A resposta da Associação Médica Brasileira ao anúncio do governo brasileiro de importar 4 mil médicos cubanos para assumir vagas do Programa Mais Médicos é tentar barrar essa decisão na justiça.
“Vamos acionar judicialmente para que isso não ocorra. Estamos estudando junto ao nosso jurídico qual é o melhor caminho a tomar, pois não podemos aceitar a atuação de médicos formados em qualquer parte do exterior sem que tenham seus diplomas revalidados”, diz o presidente da AMB, Florentino Cardoso.
Para o presidente da AMB, o fato do governo voltar atrás e se decidir pela contratação de cubanos não foi nenhuma surpresa.
“Desde o lançamento do programa, o foco sempre foi trazer os médicos formados em Cuba, cumprindo um acordo preestabelecido com o governo daquele país. Por isso esse convênio não é nenhuma surpresa para nós. Defendemos a entrada de profissionais qualificados para atender a população”, completa Cardoso.

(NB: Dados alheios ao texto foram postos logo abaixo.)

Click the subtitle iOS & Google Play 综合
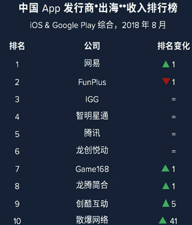The image size is (192, 225). point(72,25)
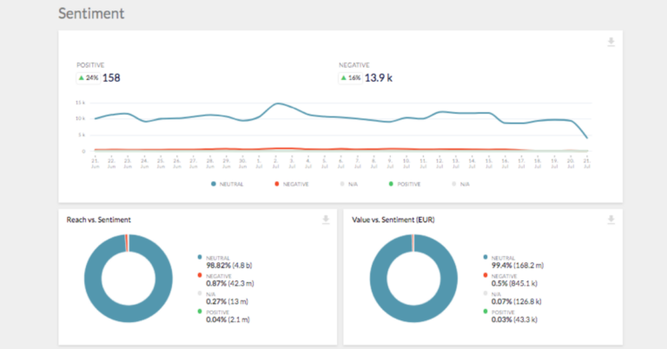Select NEUTRAL 99.4% in Value legend
667x349 pixels.
pyautogui.click(x=514, y=262)
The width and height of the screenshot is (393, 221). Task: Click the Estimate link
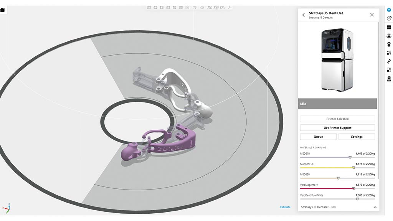pos(285,207)
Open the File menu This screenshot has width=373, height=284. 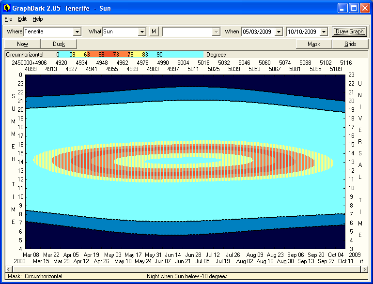(x=8, y=19)
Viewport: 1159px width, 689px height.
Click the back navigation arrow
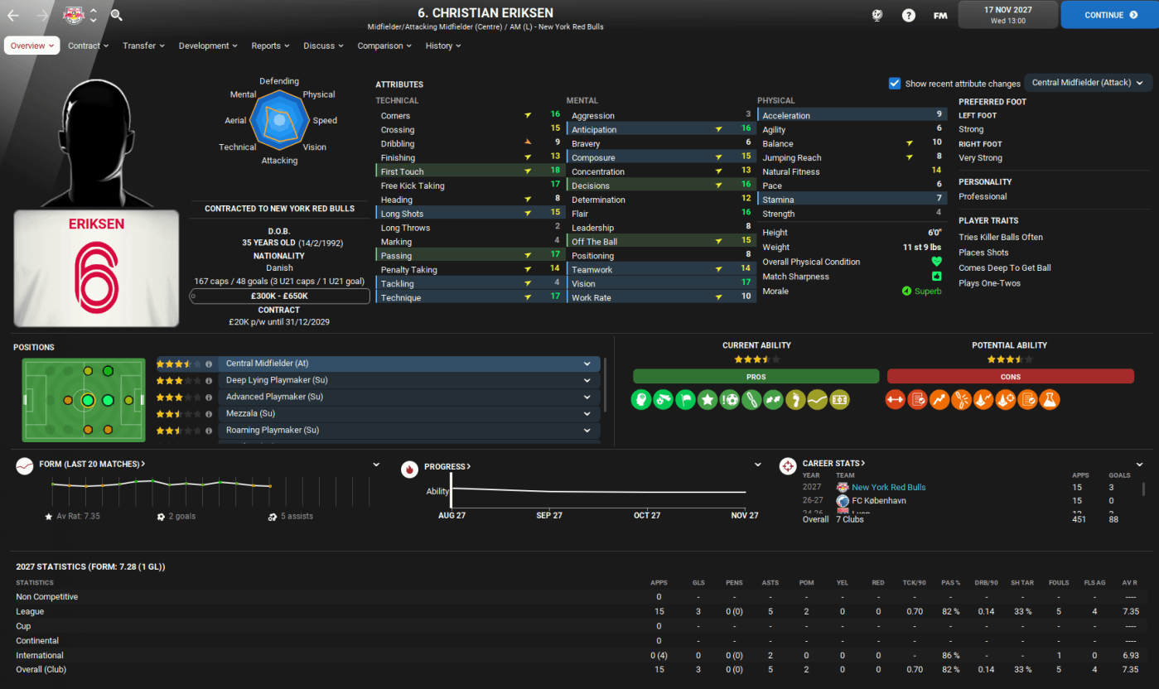coord(13,15)
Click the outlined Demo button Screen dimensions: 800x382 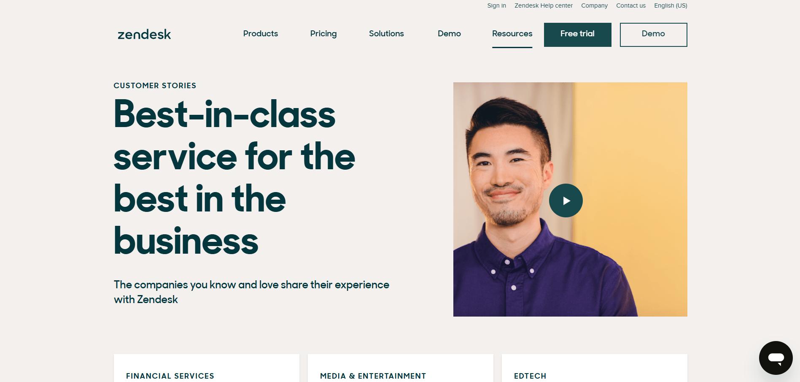pyautogui.click(x=653, y=35)
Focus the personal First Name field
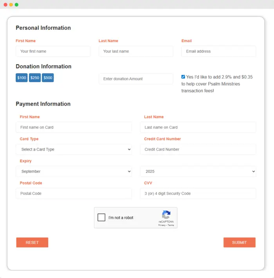 click(53, 51)
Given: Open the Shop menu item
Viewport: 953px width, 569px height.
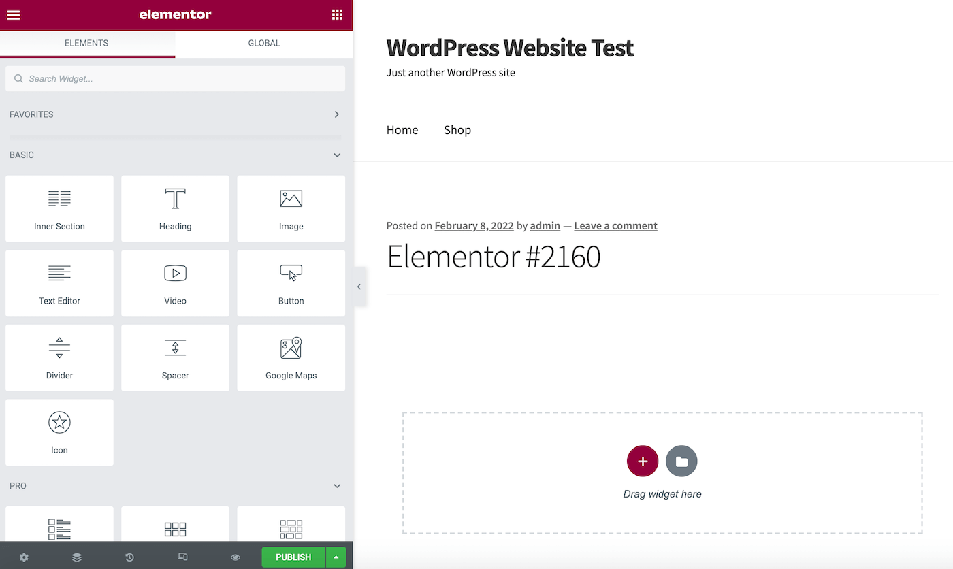Looking at the screenshot, I should pos(457,130).
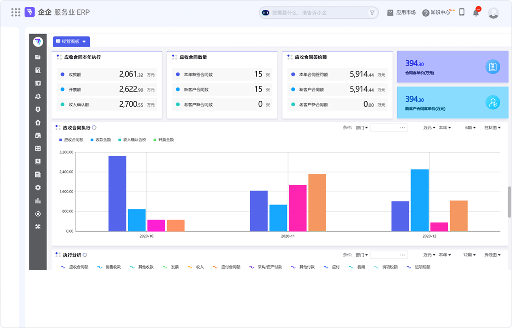
Task: Click the mobile device icon in header
Action: 462,12
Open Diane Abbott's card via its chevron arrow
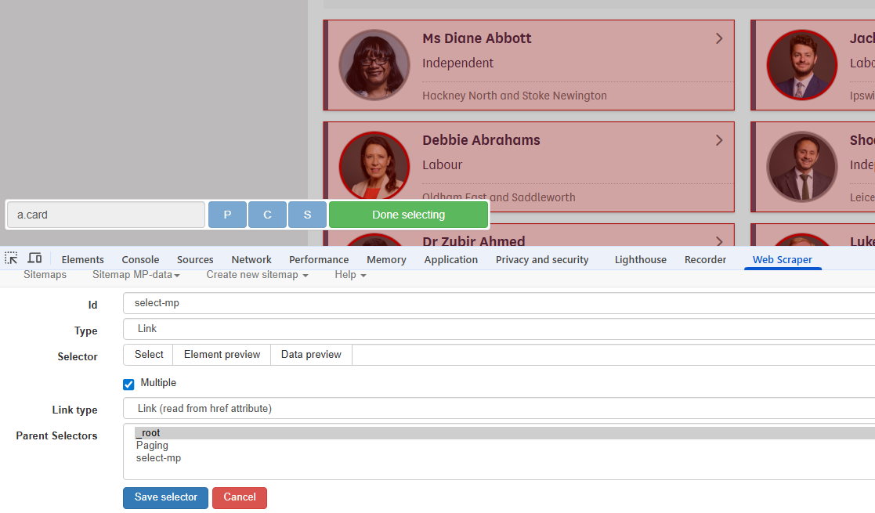 pyautogui.click(x=719, y=38)
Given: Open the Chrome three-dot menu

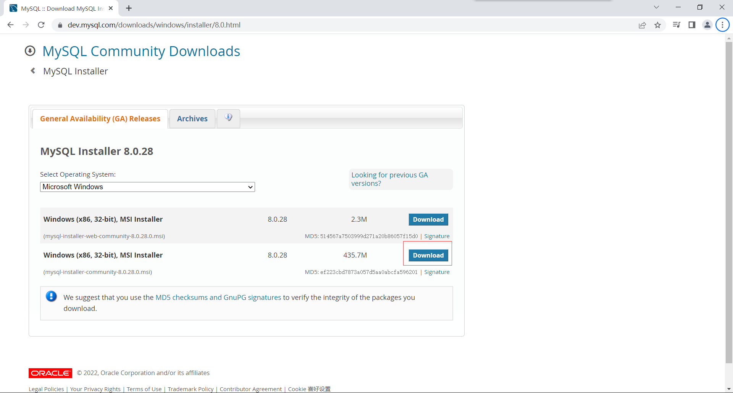Looking at the screenshot, I should pos(722,25).
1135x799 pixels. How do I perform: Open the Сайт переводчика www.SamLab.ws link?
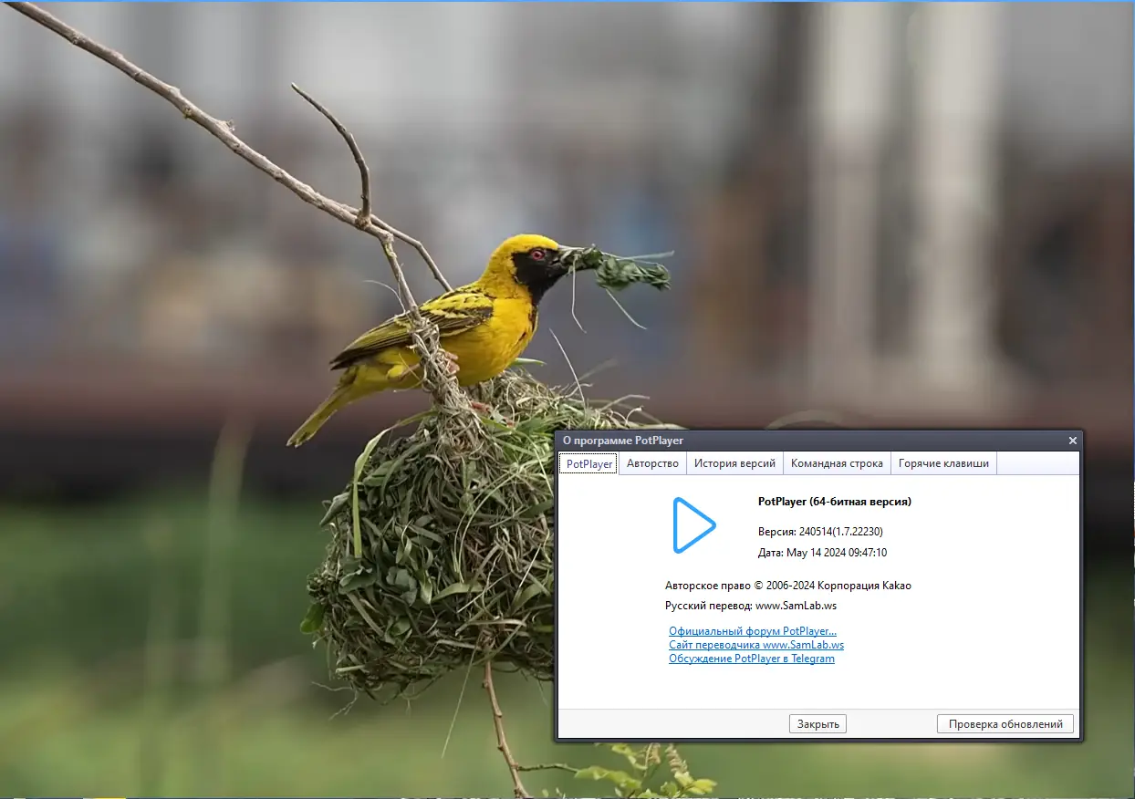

Alinhada com as demais entidades médicas nacionais – CFM, Fenam, Associação Nacional dos Médicos Residentes – a AMB defende desde maio deste ano, quando foi anunciado pelo governo a intenção de trazer cubanos par atuar no país, que qualquer médico formado no exterior, brasileiro ou não, faça o exame Revalida, conforme determina a legislação vigente atualmente no país.
“Isso garantirá qualidade nos serviços de saúde, não expondo a parcela mais carente e vulnerável da nossa população a riscos decorrentes de atendimento por profissionais mal formados ou desqualificados”, completa Cardoso.